Conjecture [Stoll, Conj. 9.1]. Let $$C$$ be a smooth projective geometrically connected curve over a number field $$K$$. Then $$\overline{C(K)} = C(\mathbf A_K)_\bullet^{\text{f-ab}}$$ (see [Stoll, Def. 5.4 and §2] for notation).

That is, the finite abelian descent obstruction is the only obstruction to the Hasse principle and weak approximation.

What is known.

• If $$g = 0$$, then $$C$$ satisfies the Hasse principle $$C(K) = \varnothing \Leftrightarrow C(\mathbf A_K)_\bullet = \varnothing$$. If $$C(\mathbf A_K)_\bullet = \varnothing$$ then there is nothing to prove, and if $$C \cong \mathbf P^1_K$$ then $$C(K)$$ is dense in $$C(\mathbf A_K)_\bullet$$.
• If $$g = 1$$, then the conjecture is true if and only if $$Ш(K,\operatorname{Pic}^0_C)_{\text{div}} = 0$$ [Stoll, Cor. 6.2 and the discussion after Cor. 6.3]. In particular, this is a weak form of the Tate–Shafarevich conjecture.
• If $$g \geq 2$$, then $$C(K)$$ is finite by Faltings, so $$\overline{C(K)} = C(K)$$. Thus, the conjecture says that $$C(\mathbf A_K)_\bullet^{\text{f-ab}} = C(K)$$. I'm not even sure if we know whether $$C(\mathbf A_K)_\bullet^{\text{f-ab}}$$ is finite.

Finally, Stoll proves the conjecture in the following case:

Theorem [Stoll, Thm. 8.6]. Assume $$C$$ admits a nonconstant map $$C \to A$$ into an abelian variety $$A$$ such that $$A(K)$$ is finite and $$Ш(K,A)_{\text{div}} = 0$$. Then $$C(K) = C(\mathbf A_K)_\bullet^{\text{f-ab}}$$.

This is for example the case when $$K = \mathbf Q$$ and $$A$$ is modular of analytic rank $$0$$. As mentioned before, the condition $$Ш(K,A)_{\text{div}}$$ is expected to always be true, but the condition that $$A(K)$$ is finite is a serious restriction on the generality of the theorem.

Recent progress?

I haven't worked on rational points for a while, so I don't know what the current status is.
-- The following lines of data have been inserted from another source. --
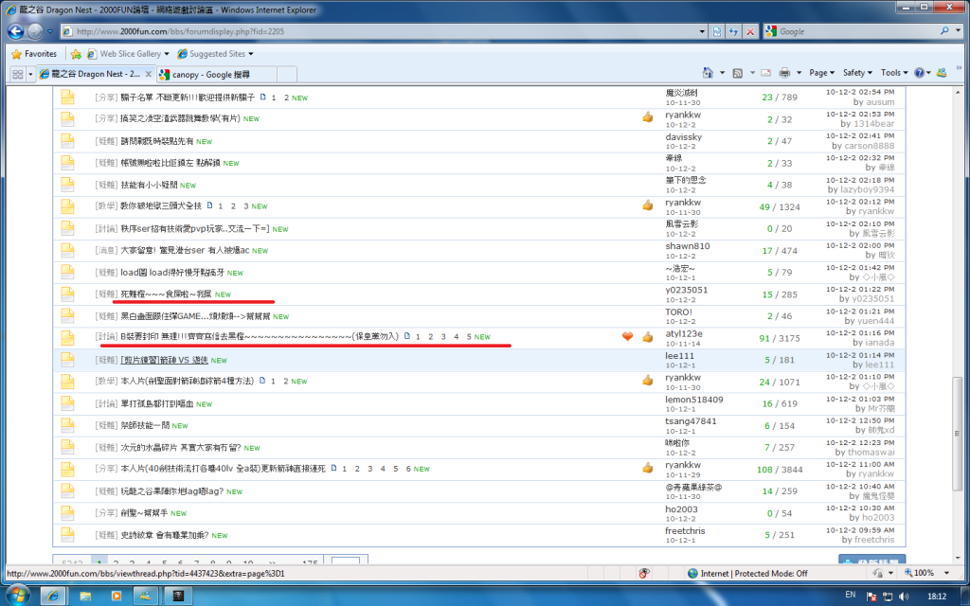Stop loading with the red X icon
This screenshot has width=970, height=606.
click(750, 31)
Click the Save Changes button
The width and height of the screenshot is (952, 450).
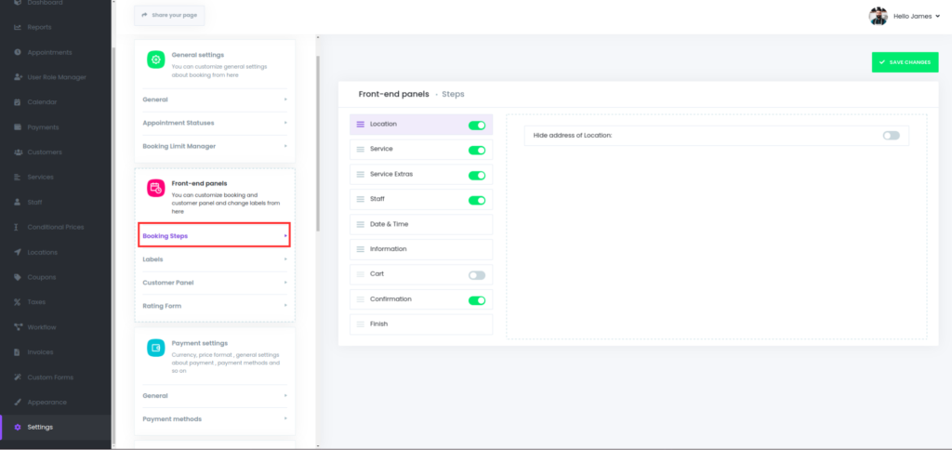coord(905,62)
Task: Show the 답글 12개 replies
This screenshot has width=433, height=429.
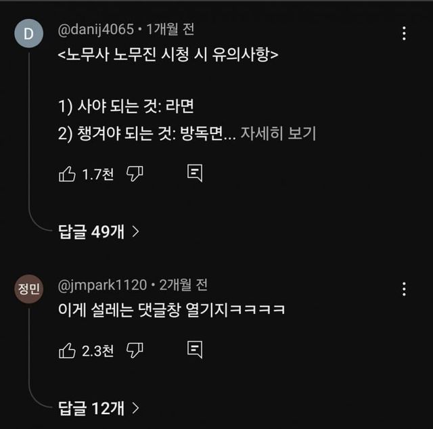Action: 98,407
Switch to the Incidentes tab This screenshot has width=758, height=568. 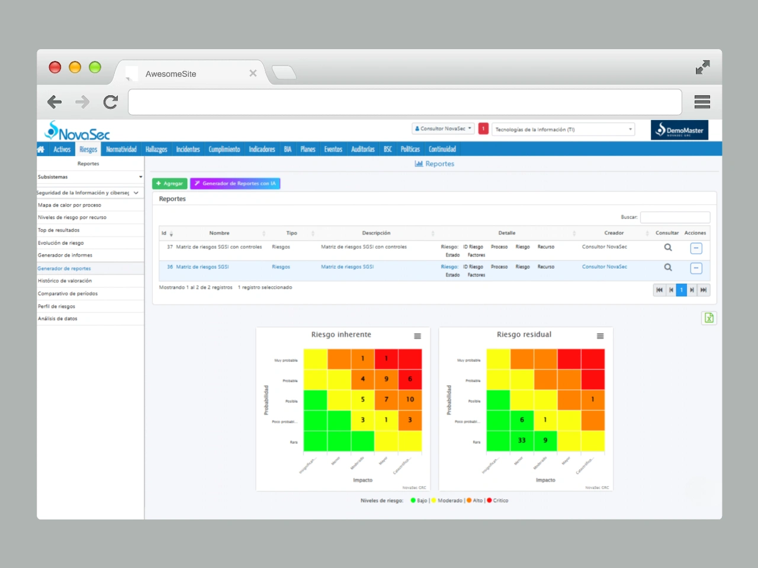point(188,150)
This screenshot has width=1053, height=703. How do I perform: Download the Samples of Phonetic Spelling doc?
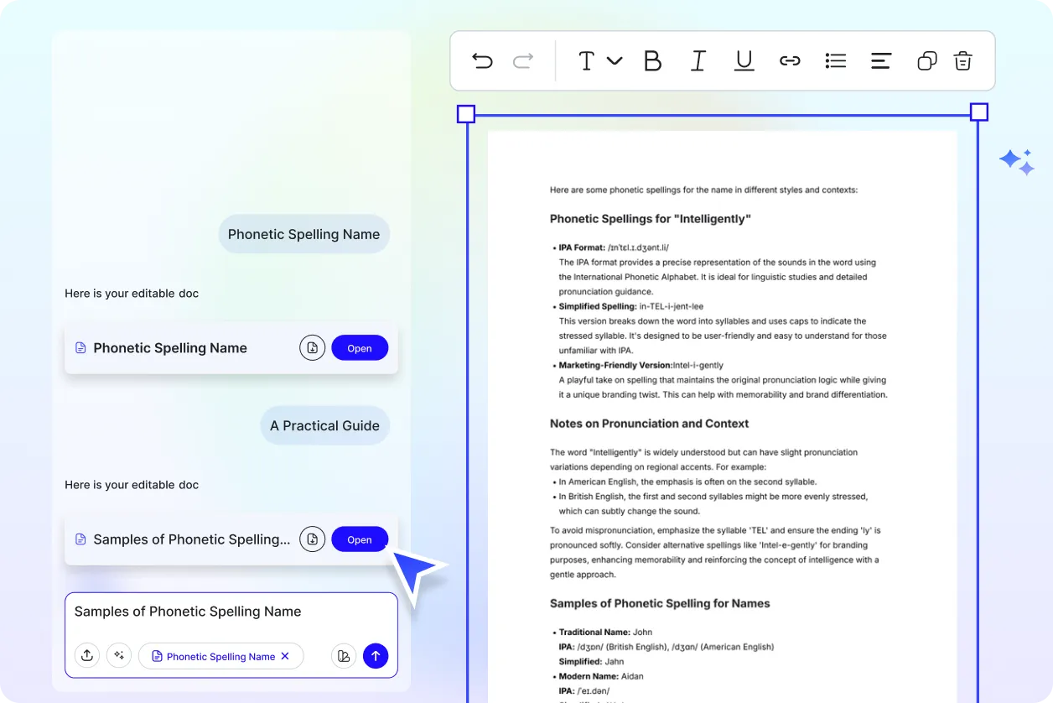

I would be surprised if there were a great breakthrough on the conjecture in its general form, though.

References.

[Stoll] Stoll, Michael, Finite descent obstructions and rational points on curves, Algebra Number Theory 1, No. 4, 349-391 (2007). ZBL1167.11024.

• Shouldn't this answer have $C(\mathbb A_K)_\bullet^{\text{f-ab}}$ in every single place where you wrote $C(\mathbb A_K)_\bullet$? – M.D. Mar 30 at 21:39
• @M.D. you're absolutely right! Fixed now. – R. van Dobben de Bruyn Mar 31 at 2:16

This is a known difficult problem as Felipe Voloch mentions in the comments and is as far as I know still open today.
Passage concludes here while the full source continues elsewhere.